A insuficiência de recursos financeiros e humanos
A insuficiência de recursos financeiros e humanos na escola: um retrato do filme iraniano “O Jarro”
JANI ALVES DA SILVA MOREIRA*
Ao focar este diálogo no debate acerca da dialética entre o filme versus a realidade apresentada no filme, considero que essa realidade pode também ser entendida como ampla, de espectro macro social. Envolve uma série de questões, dentre elas: sociais, culturais, econômicas, políticas, antropológicas, emocionais-afetivas, entre outras.
Nessa complexidade macro-social, ou ainda na expressão “teia social” denominada por Norbert Elias[1], o todo incorpora princípios que não podem ser delineados pelo exame das partes isoladamente. Assim, vejo o filme como vejo e ouço uma música (todo). Da mesma forma que a melodia da música representa uma estrutura que vai além da soma das notas individuais, há uma relação, entre estrutura e notas. Ao mesmo tempo, entre o som e a palavra há um abismo. Há uma trama complexa de relações, como já anunciou Brandão[2].
[...] as relações entre o todo e a parte no mundo social representam um permanente desafio à inteligência pois, frequentemente, a mudança de um plano ao outro não é meramente uma mudança de grandeza ou de um ponto de vista mas, de substância ou qualidade (2000, p. 01).
Podemos interpretar o todo, o coletivo, o macro-social, mas ainda permanecerão alguns abismos a serem compreendidos, o individual, o micro-social. Eis que surgem nessa trama o grande desafio, o que eu chamo de uma tensão epistemológica, que requer um movimento teórico e definições acerca do método de análise. Assim como Brandão, eu também me pergunto: “Qual o melhor observatório do mundo social: a perspectiva próxima e de “dentro” ou a perspectiva panorâmica, do alto e de “fora da cena”?”

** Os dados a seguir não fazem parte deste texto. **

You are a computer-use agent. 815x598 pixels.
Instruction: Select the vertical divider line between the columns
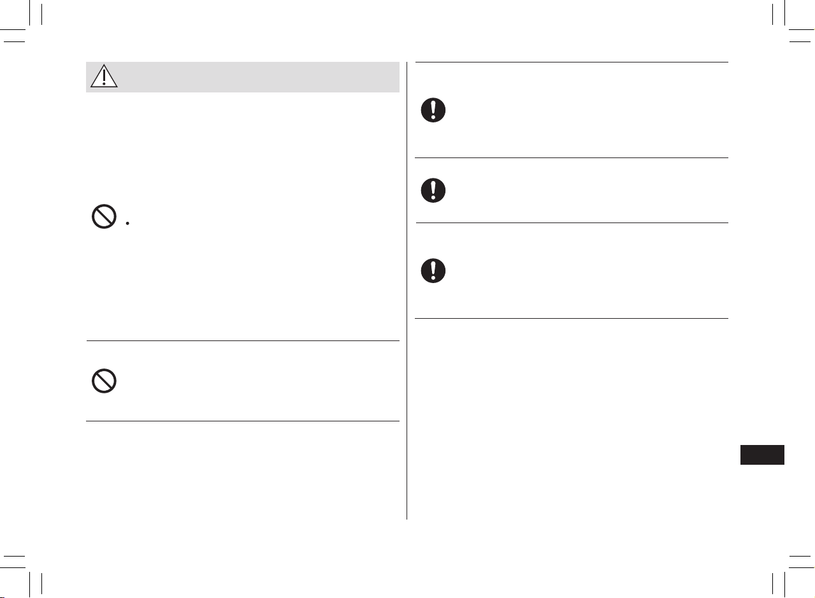tap(407, 291)
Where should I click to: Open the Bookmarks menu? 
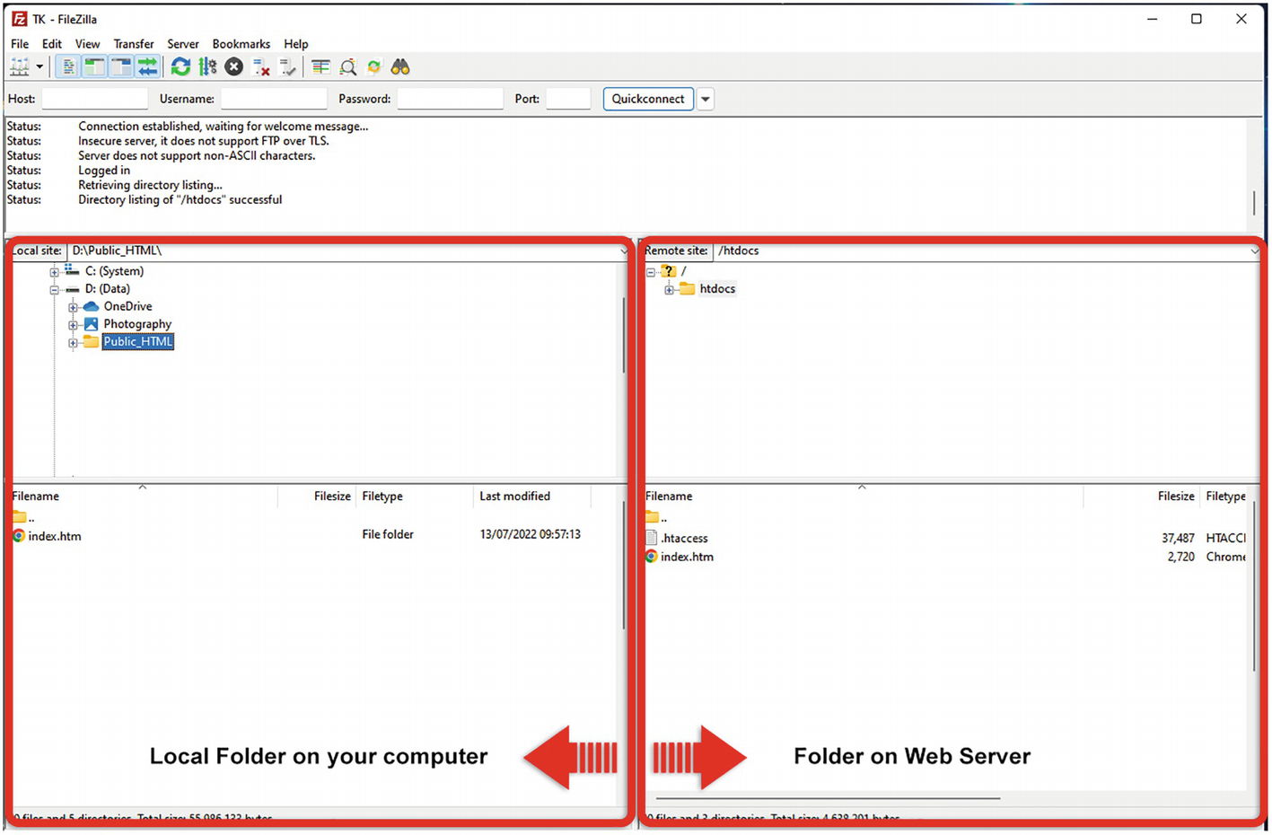tap(241, 44)
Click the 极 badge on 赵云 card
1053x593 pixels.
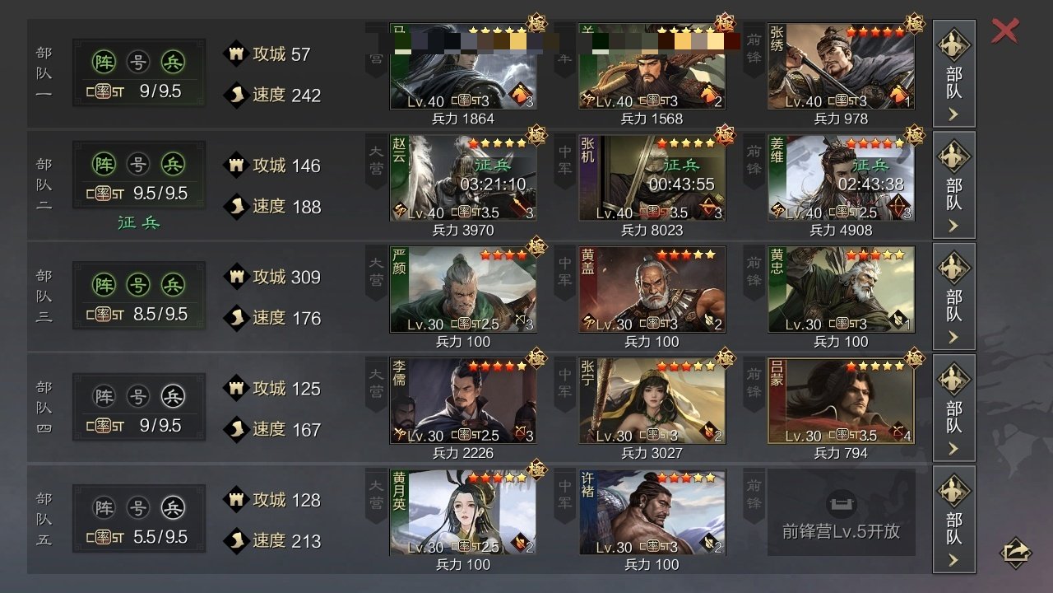(536, 133)
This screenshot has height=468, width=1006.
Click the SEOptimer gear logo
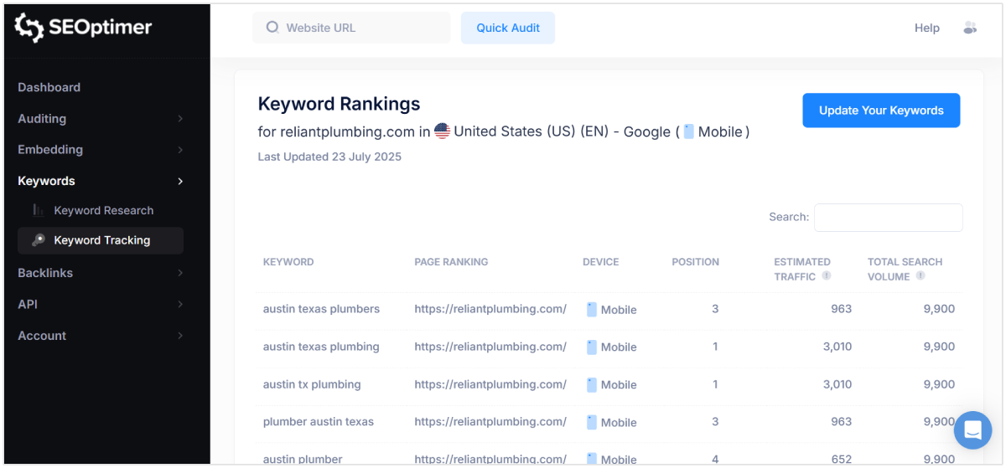(29, 28)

Penso ser importante definir que meu recorte de reflexão (pensamentos…) acerca do filme “O Jarro”[3] está: na formação e papel do professor e da escola diante dos embates evidenciados pela falta de recursos financeiros e humanos. Não me aprofundo nas questões macro-sociais do contexto histórico-social-econômico e político do Irã apresentado na década de 1960/70, já que a narrativa se passa nos anos de 1967. Apenas pondero questões gerais e as relaciono com algumas questões também presentes no nosso tempo. Faço algumas analogias, comparações e enxergo algumas metáforas…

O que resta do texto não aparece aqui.